───── Material shown ─────

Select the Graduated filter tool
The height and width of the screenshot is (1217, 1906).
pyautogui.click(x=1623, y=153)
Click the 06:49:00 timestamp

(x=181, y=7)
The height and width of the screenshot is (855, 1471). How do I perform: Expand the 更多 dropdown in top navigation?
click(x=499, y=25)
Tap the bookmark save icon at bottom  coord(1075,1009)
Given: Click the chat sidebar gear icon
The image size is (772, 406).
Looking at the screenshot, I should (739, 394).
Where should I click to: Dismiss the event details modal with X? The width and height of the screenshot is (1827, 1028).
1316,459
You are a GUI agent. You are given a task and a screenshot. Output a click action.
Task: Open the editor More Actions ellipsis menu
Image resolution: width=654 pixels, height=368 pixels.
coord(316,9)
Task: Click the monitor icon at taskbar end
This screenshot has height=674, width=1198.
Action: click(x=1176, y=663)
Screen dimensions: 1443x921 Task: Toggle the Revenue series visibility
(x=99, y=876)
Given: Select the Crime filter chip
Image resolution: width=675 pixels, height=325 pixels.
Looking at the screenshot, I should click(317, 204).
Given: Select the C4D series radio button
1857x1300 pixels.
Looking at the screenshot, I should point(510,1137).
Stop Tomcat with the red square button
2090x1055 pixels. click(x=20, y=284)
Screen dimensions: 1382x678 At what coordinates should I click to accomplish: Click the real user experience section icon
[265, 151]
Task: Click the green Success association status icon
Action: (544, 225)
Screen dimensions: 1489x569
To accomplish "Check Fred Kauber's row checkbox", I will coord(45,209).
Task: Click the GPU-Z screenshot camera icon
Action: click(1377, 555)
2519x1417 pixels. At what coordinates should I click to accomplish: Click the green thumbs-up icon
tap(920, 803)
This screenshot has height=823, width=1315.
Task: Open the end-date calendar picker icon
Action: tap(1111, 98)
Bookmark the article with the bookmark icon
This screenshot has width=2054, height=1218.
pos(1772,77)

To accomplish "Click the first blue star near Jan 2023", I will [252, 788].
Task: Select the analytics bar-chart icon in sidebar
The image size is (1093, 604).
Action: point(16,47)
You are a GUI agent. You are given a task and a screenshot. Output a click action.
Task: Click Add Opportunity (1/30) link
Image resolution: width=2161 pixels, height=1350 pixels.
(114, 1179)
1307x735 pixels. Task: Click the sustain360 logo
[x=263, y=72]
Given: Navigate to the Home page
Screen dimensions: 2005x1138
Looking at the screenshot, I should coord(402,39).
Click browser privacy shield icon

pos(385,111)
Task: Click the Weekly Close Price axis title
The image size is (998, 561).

─────

**Task objective**
The answer must be a verbatim transcription of all the entries.

**Response to the exercise**
Select the Graduated filter tool
The height and width of the screenshot is (1217, 1906).
pyautogui.click(x=1623, y=153)
Click the 06:49:00 timestamp

(x=181, y=7)
The height and width of the screenshot is (855, 1471). How do I perform: Expand the 更多 dropdown in top navigation?
click(x=499, y=25)
Tap the bookmark save icon at bottom  coord(1075,1009)
Given: Click the chat sidebar gear icon
The image size is (772, 406).
Looking at the screenshot, I should (739, 394).
Where should I click to: Dismiss the event details modal with X? The width and height of the screenshot is (1827, 1028).
1316,459
You are a GUI agent. You are given a task and a screenshot. Output a click action.
Task: Open the editor More Actions ellipsis menu
Image resolution: width=654 pixels, height=368 pixels.
coord(316,9)
Task: Click the monitor icon at taskbar end
This screenshot has height=674, width=1198.
Action: click(x=1176, y=663)
Screen dimensions: 1443x921 Task: Toggle the Revenue series visibility
(x=99, y=876)
Given: Select the Crime filter chip
Image resolution: width=675 pixels, height=325 pixels.
Looking at the screenshot, I should click(317, 204).
Given: Select the C4D series radio button
1857x1300 pixels.
Looking at the screenshot, I should point(510,1137).
Stop Tomcat with the red square button
2090x1055 pixels. click(x=20, y=284)
Screen dimensions: 1382x678 At what coordinates should I click to accomplish: Click the real user experience section icon
[265, 151]
Task: Click the green Success association status icon
Action: (544, 225)
Screen dimensions: 1489x569
To accomplish "Check Fred Kauber's row checkbox", I will coord(45,209).
Task: Click the GPU-Z screenshot camera icon
Action: click(1377, 555)
2519x1417 pixels. At what coordinates should I click to accomplish: Click the green thumbs-up icon
tap(920, 803)
This screenshot has height=823, width=1315.
Task: Open the end-date calendar picker icon
Action: tap(1111, 98)
Bookmark the article with the bookmark icon
This screenshot has width=2054, height=1218.
pos(1772,77)

To accomplish "Click the first blue star near Jan 2023", I will [252, 788].
Task: Select the analytics bar-chart icon in sidebar
The image size is (1093, 604).
Action: point(16,47)
You are a GUI agent. You are given a task and a screenshot. Output a click action.
Task: Click Add Opportunity (1/30) link
Image resolution: width=2161 pixels, height=1350 pixels.
(114, 1179)
1307x735 pixels. Task: Click the sustain360 logo
[x=263, y=72]
Given: Navigate to the Home page
Screen dimensions: 2005x1138
Looking at the screenshot, I should coord(402,39).
Click browser privacy shield icon

pos(385,111)
Task: Click the Weekly Close Price axis title
The image size is (998, 561).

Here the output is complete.